**WHAT THE TASK ASKS**:
Rewrite the rows below as a numbered list, starting at the line that contains "Task: Open the 16 февраля date picker link" and continuing through the last row, with blank lines and pictures omitted.

**GIVEN ENTRIES**:
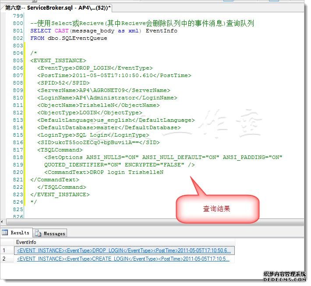Select the ServiceBroker.sql document tab

click(58, 7)
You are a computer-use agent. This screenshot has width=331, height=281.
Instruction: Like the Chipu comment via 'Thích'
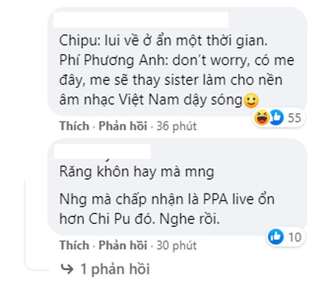click(74, 126)
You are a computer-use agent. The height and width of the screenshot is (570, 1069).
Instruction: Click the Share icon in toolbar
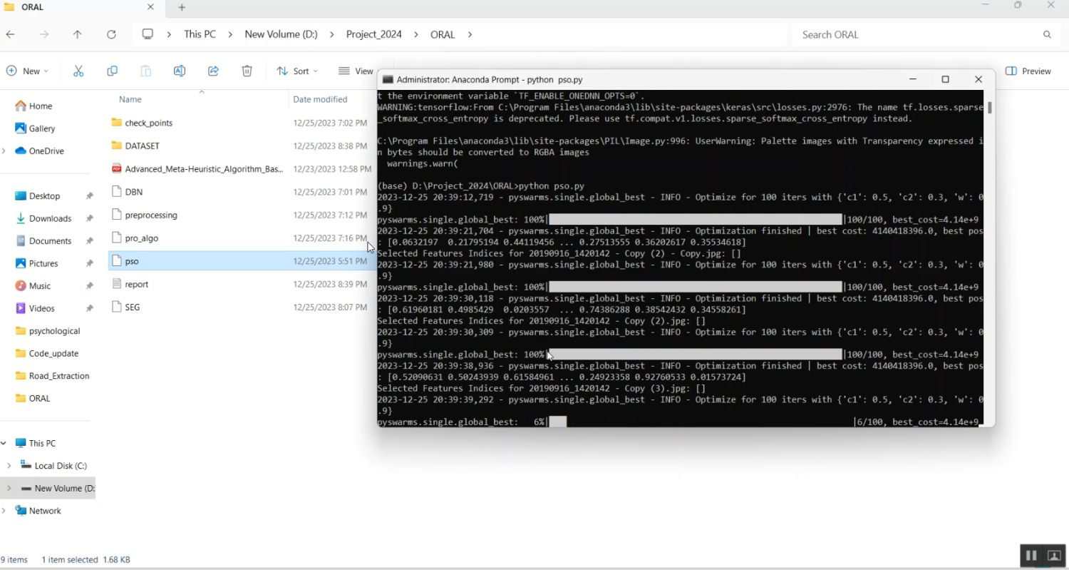point(213,71)
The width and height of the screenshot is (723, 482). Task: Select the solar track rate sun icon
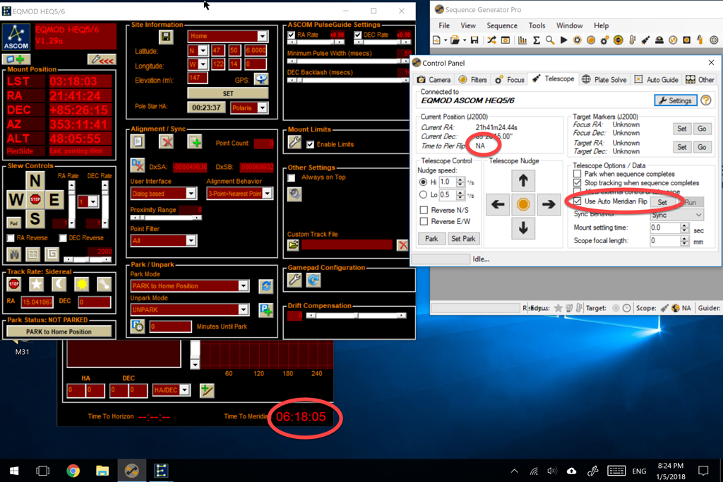point(82,284)
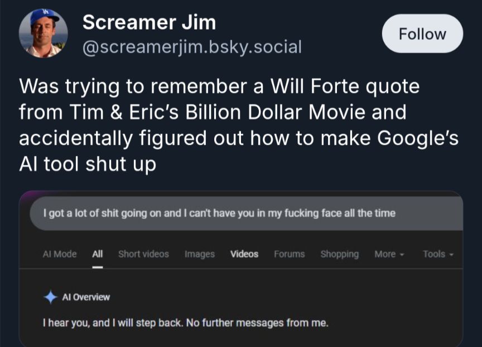Switch to the AI Mode tab

click(x=60, y=254)
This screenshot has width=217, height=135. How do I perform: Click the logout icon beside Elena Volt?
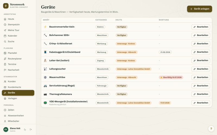click(31, 130)
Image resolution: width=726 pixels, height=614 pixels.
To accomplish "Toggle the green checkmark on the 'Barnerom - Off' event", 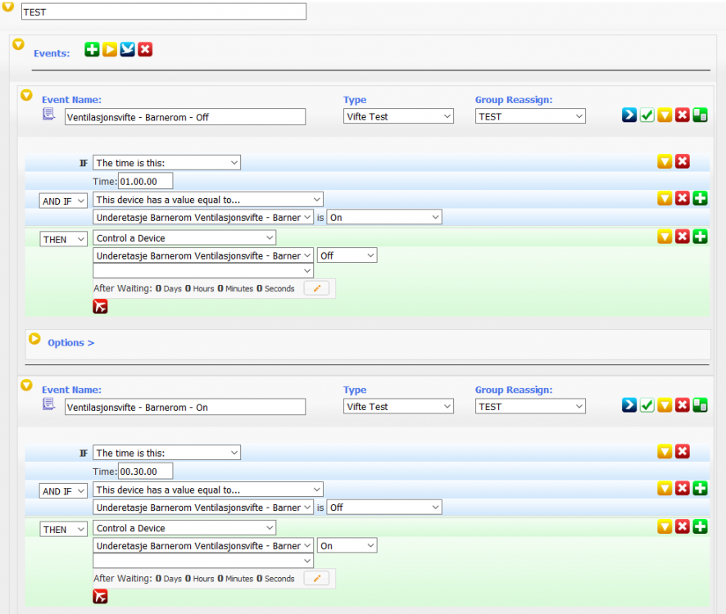I will pos(647,115).
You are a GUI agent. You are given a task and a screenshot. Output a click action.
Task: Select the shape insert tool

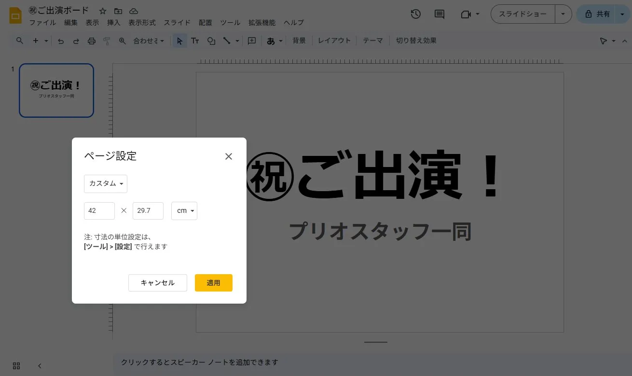[211, 41]
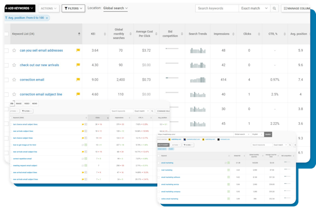Click yellow flag beside 'correction email subject line'
Screen dimensions: 316x210
(78, 94)
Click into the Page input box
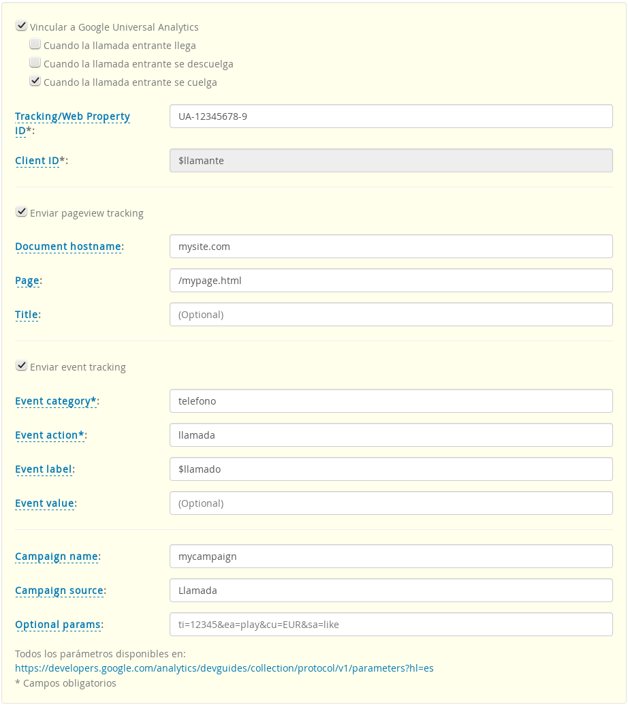628x705 pixels. point(391,281)
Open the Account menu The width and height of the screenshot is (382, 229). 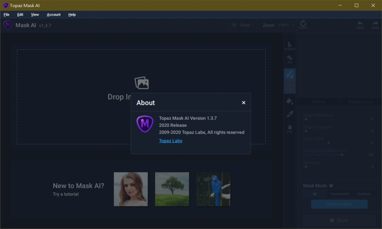pyautogui.click(x=54, y=15)
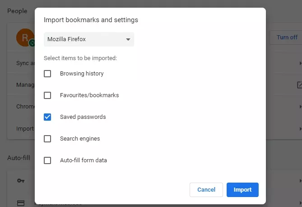Expand the Chrome row using its right arrow
The width and height of the screenshot is (302, 207).
[x=300, y=107]
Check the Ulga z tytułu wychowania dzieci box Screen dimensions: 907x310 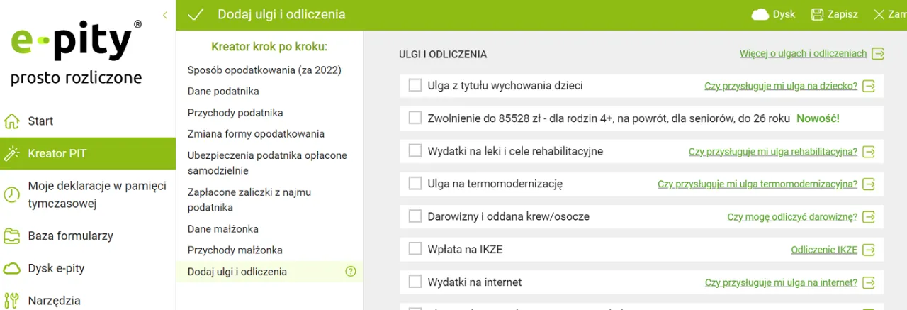click(415, 86)
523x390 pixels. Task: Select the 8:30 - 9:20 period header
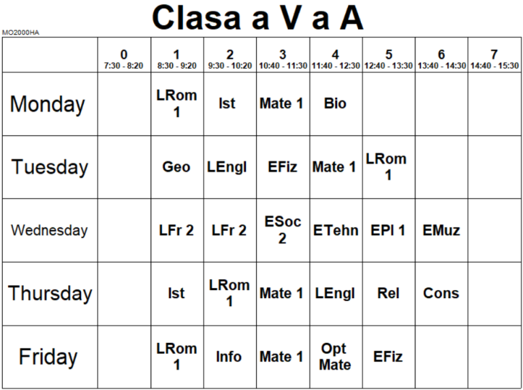176,59
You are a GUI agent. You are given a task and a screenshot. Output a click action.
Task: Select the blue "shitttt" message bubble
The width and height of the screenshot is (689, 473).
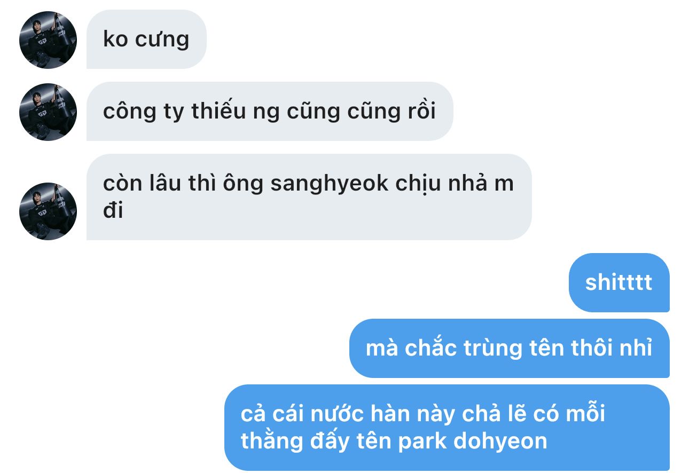click(x=619, y=282)
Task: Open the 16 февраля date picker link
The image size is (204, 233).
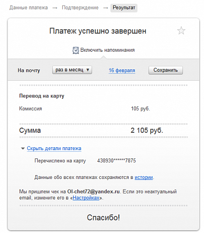Action: 122,70
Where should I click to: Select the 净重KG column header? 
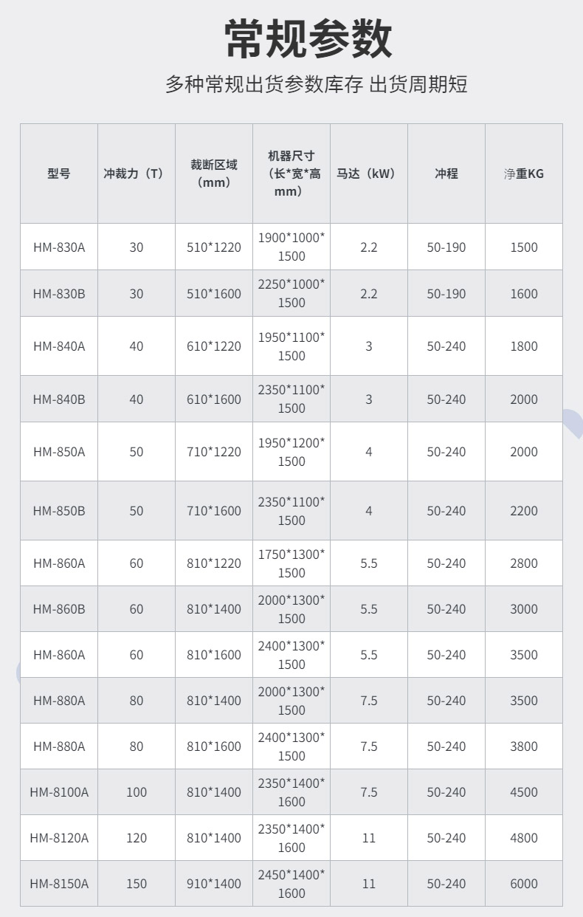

**SOLUTION TO THIS PROBLEM**:
1. Task: Open the 16 февраля date picker link
2. The image size is (204, 233).
3. Action: 122,70
4. Where should I click to: Select the 净重KG column header? 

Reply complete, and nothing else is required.